Lebanese leaders who took office in the aftermath of more than a year of hostilities including two months of open war between Israel and Hezbollah have vowed a state monopoly on bearing arms, while demanding Israel comply with a November ceasefire.

Israel has repeatedly bombed Lebanon, mainly saying it is targeting Hezbollah operatives and infrastructure, and has warned it will continue to strike until the group has been disarmed.

Barrack said the November cessation of hostilities between Israel and Hezbollah “didn’t work”.

Washington cannot ‘compel’ Israel to ‘do anything’

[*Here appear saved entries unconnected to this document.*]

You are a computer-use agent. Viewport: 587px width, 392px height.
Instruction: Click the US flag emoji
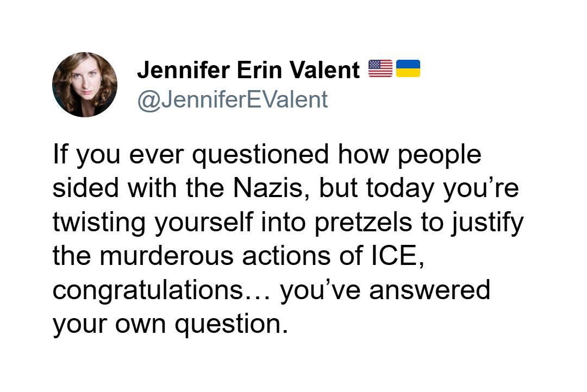pyautogui.click(x=380, y=68)
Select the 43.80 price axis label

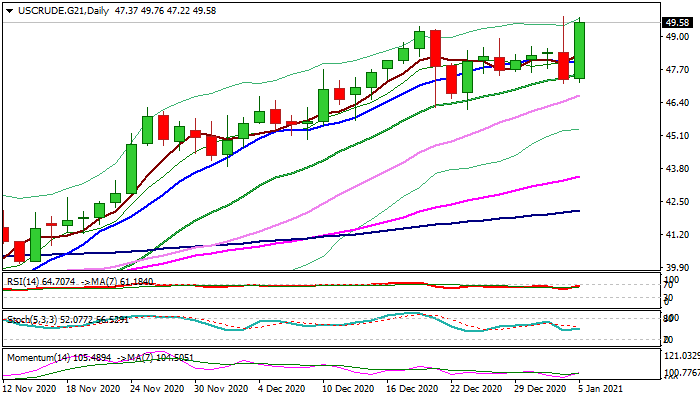pos(676,169)
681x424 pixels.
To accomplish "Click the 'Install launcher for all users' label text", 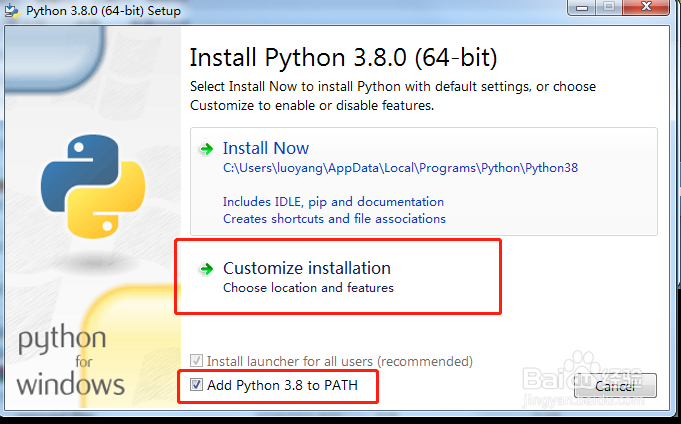I will pos(340,360).
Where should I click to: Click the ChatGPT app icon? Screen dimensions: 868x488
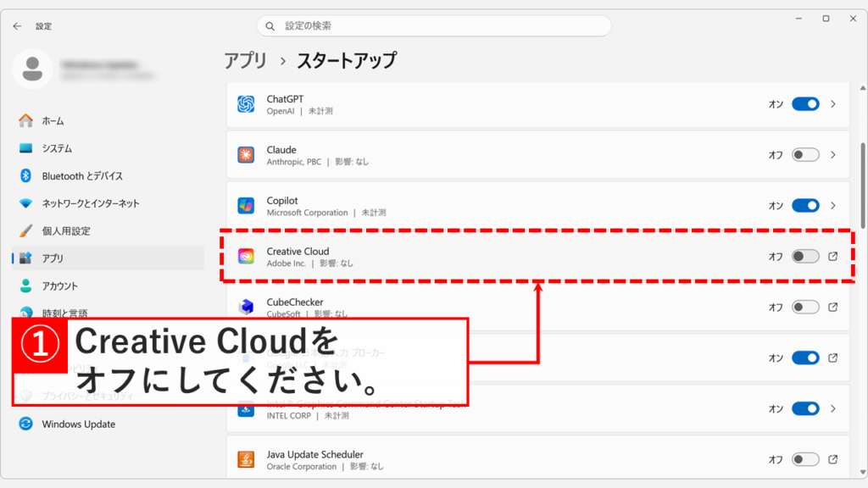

“America is not here to compel Israel to do anything. We’re here to use our influence to bring calm minds together to come to a conclusion,” he added.

Last month, Barrack asked Lebanese leaders to formally commit to disarming Hezbollah, the only group that retained its weapons after Lebanon’s 1975-1990 civil war.

“Your leaders have been more than helpful,” he said on his second visit to Beirut this month, adding that “the reforms that are happening… are amazingly plausible and significant”.

Barrack met with Lebanese President Joseph Aoun who gave the envoy a “draft comprehensive memorandum for implementing Lebanon’s pledges” since the ceasefire, a presidency statement said.

The draft emphasised the need to extend state authority to the entire country, restrict the bearing of weapons to the army and ensure “decisions of war and peace” rest with Lebanese constitutional authorities, according to the presidency statement.

Under the ceasefire agreement, Hezbollah was to pull its fighters back north of the Litani river, about 30 kilometres (20 miles) from the Israeli border, leaving the Lebanese army and United Nations peacekeepers as the only armed parties in the region.

Israel was to fully withdraw its troops from the country but has kept them in five areas it deems strategic.

On Friday, Hezbollah chief Naim Qassem said his group was not ready to lay down its arms before an “existential threat” to Lebanon, adding that “we will not surrender to Israel”. The US “disarmament plan now, at this stage… is for Israel,” Qassem said.

“We are ready for any action that leads to a Lebanese understanding… but for Israel and America, we will not do this under any type of threat,” he said.

No US guarantees

Washington cannot “compel” Israel to do anything, U.S. special envoy Thomas Barrack said, in response to a reporter’s question about Lebanese demands that the US gu­­arantees a halt to Israeli strikes on Lebanese territory.